For years, tokenization was largely viewed as a crypto-native experiment tied to speculative digital assets and decentralized finance. That narrative is changing rapidly. The latest sign came this week as the Depository Trust & Clearing Corporation (DTCC), the institution sitting at the core of the U.S. financial system’s post-trade infrastructure, confirmed plans to begin limited production trading of tokenized securities in July 2026 before a broader rollout later in the year.
The significance lies not just in the technology itself, but in who is adopting it. DTCC is effectively the plumbing of Wall Street: nearly every U.S. stock trade, ETF transaction, corporate bond settlement, and Treasury transfer ultimately passes through its infrastructure. In 2025 alone, DTCC processed securities transactions worth more than $3 quadrillion and held custody of over $114 trillion in assets, making it one of the most systemically important institutions in global finance.
That scale gives the announcement unusual weight. Tokenization is no longer being tested solely by crypto startups or niche fintech firms; it is increasingly being embedded into the infrastructure layer of traditional capital markets themselves.
Under the initiative, DTCC’s subsidiary, The Depository Trust Company (DTC), will allow tokenized representations of traditional securities including Russell 1000 equities, major index ETFs, and U.S. Treasuries to move across approved blockchain networks while maintaining the same investor protections and ownership rights as conventional securities.

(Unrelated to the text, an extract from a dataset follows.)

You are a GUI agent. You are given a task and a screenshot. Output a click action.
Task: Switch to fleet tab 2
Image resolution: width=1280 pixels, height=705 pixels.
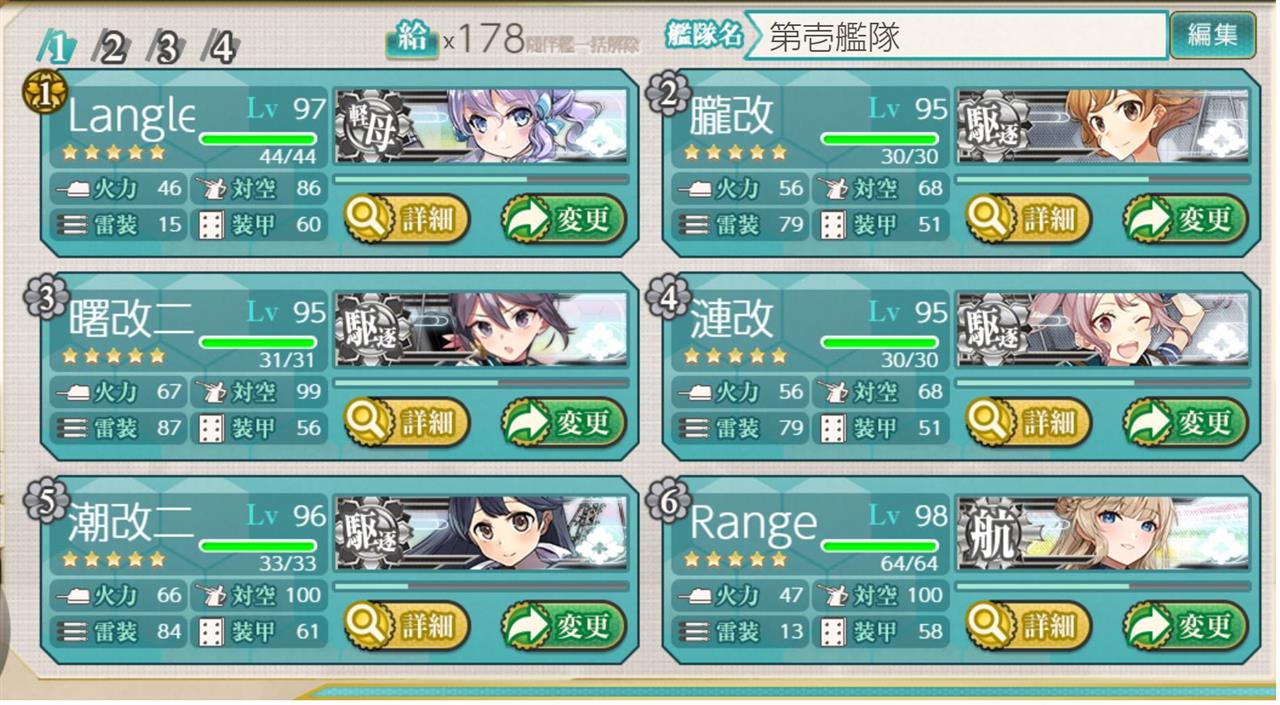point(112,46)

From Bitcoin ETFs to Tokenized Markets
Many market participants point to the approval and operational integration of spot Bitcoin ETFs in early 2024 as a key turning point for institutional crypto adoption. Those launches forced traditional financial infrastructure providers, custodians, authorized participants, and exchanges to accommodate digital asset-linked products within regulated frameworks.

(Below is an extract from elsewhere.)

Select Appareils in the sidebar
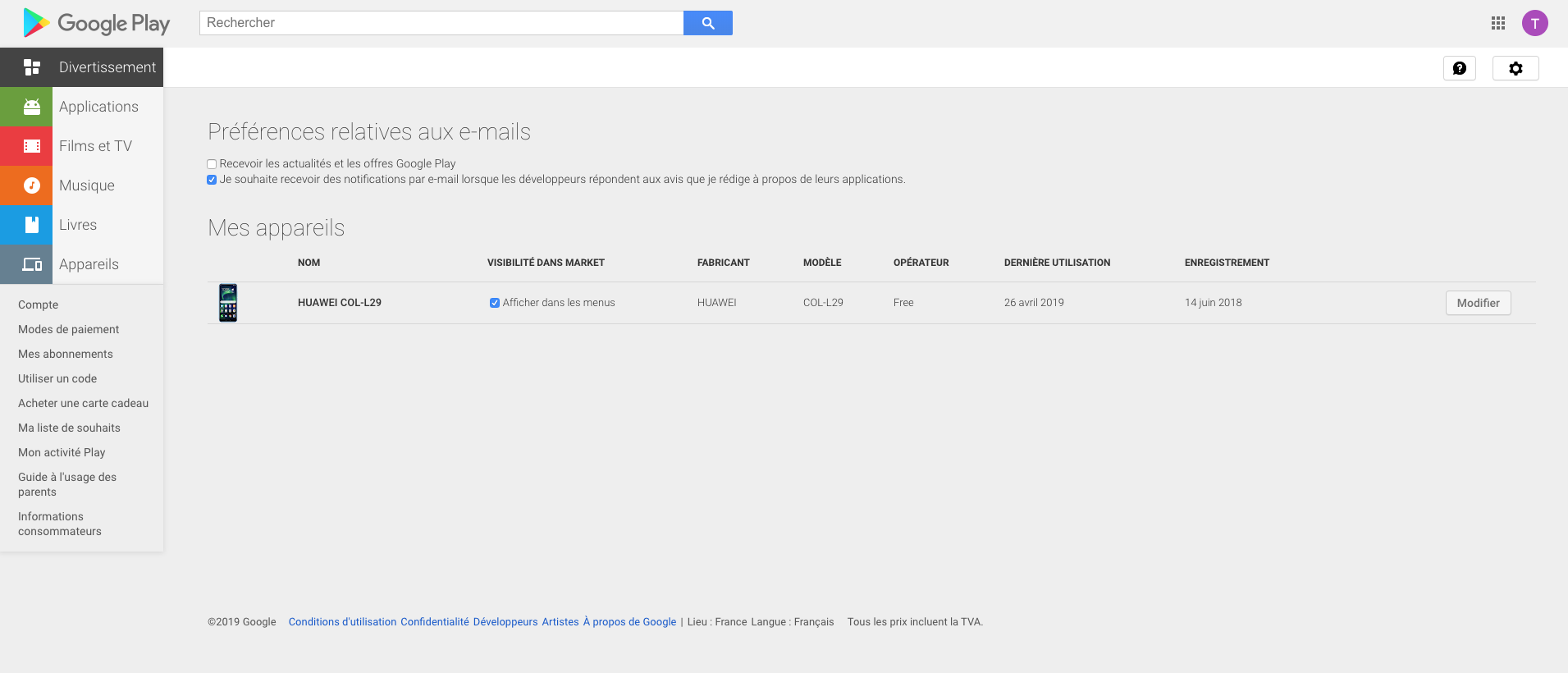Screen dimensions: 1568x673 pos(89,264)
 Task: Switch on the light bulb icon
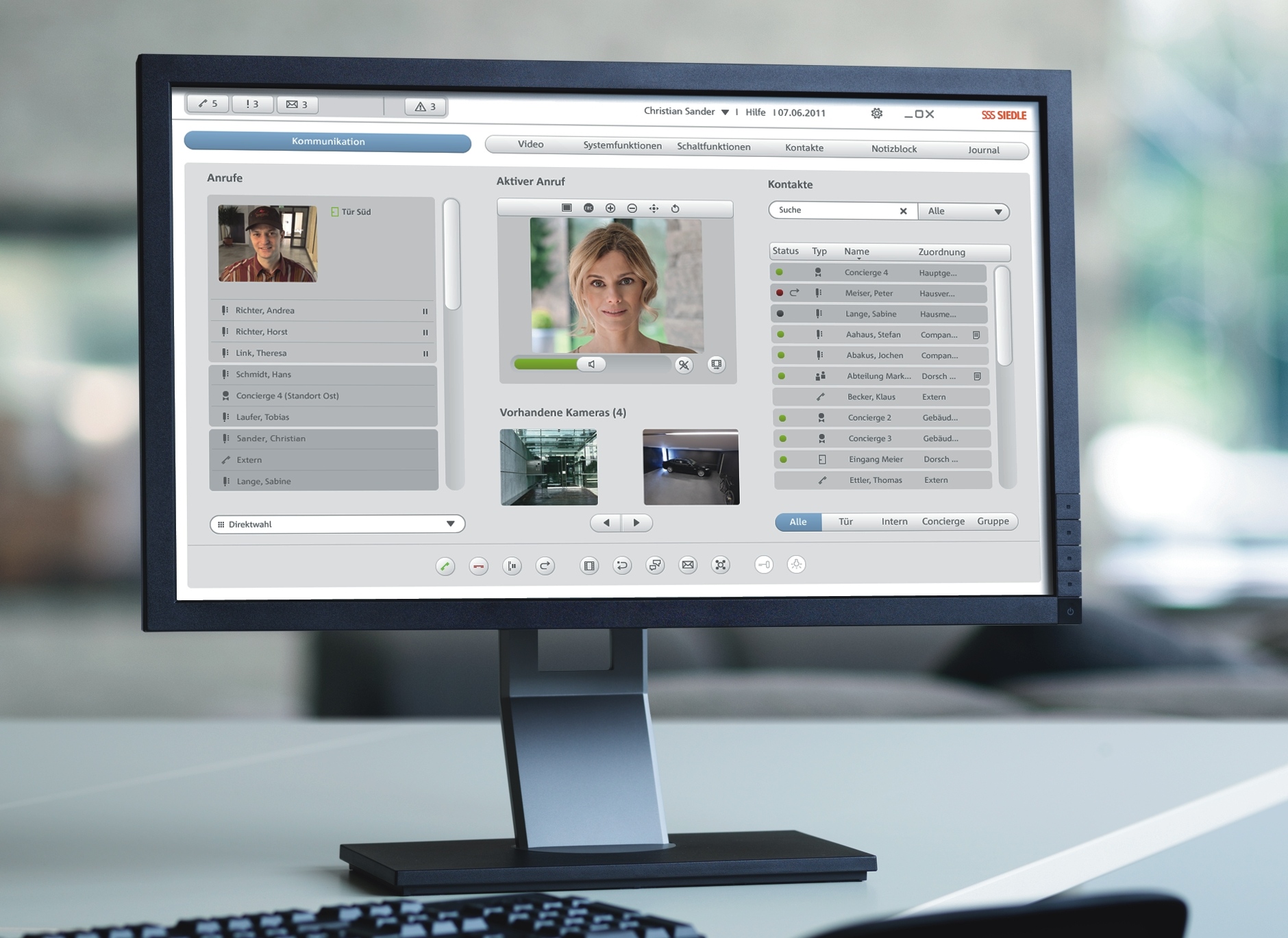(x=796, y=565)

BlackRock’s iShares Bitcoin Trust (IBIT) became the fastest-growing ETF launch in industry history, surpassing $10 billion in assets in less than two months and later crossing $50 billion in AUM within its first year. Products from BlackRock, Fidelity Investments, VanEck, Bitwise Asset Management, and ARK Invest collectively transformed Bitcoin ETFs from a niche experiment into one of the strongest asset-gathering stories in ETF history.
Major U.S. Spot Bitcoin ETFs

The success of those ETFs accelerated institutional comfort with blockchain-based financial infrastructure more broadly.
Wall Street Is Moving Beyond Crypto Speculation
The DTCC initiative reflects a broader institutional transition toward tokenized finance. BlackRock, Franklin Templeton, JPMorgan Chase, BNY Mellon, and State Street Global Advisors have all accelerated blockchain-based projects tied to money-market funds, Treasury settlement, collateral management, and tokenized deposits over the past year.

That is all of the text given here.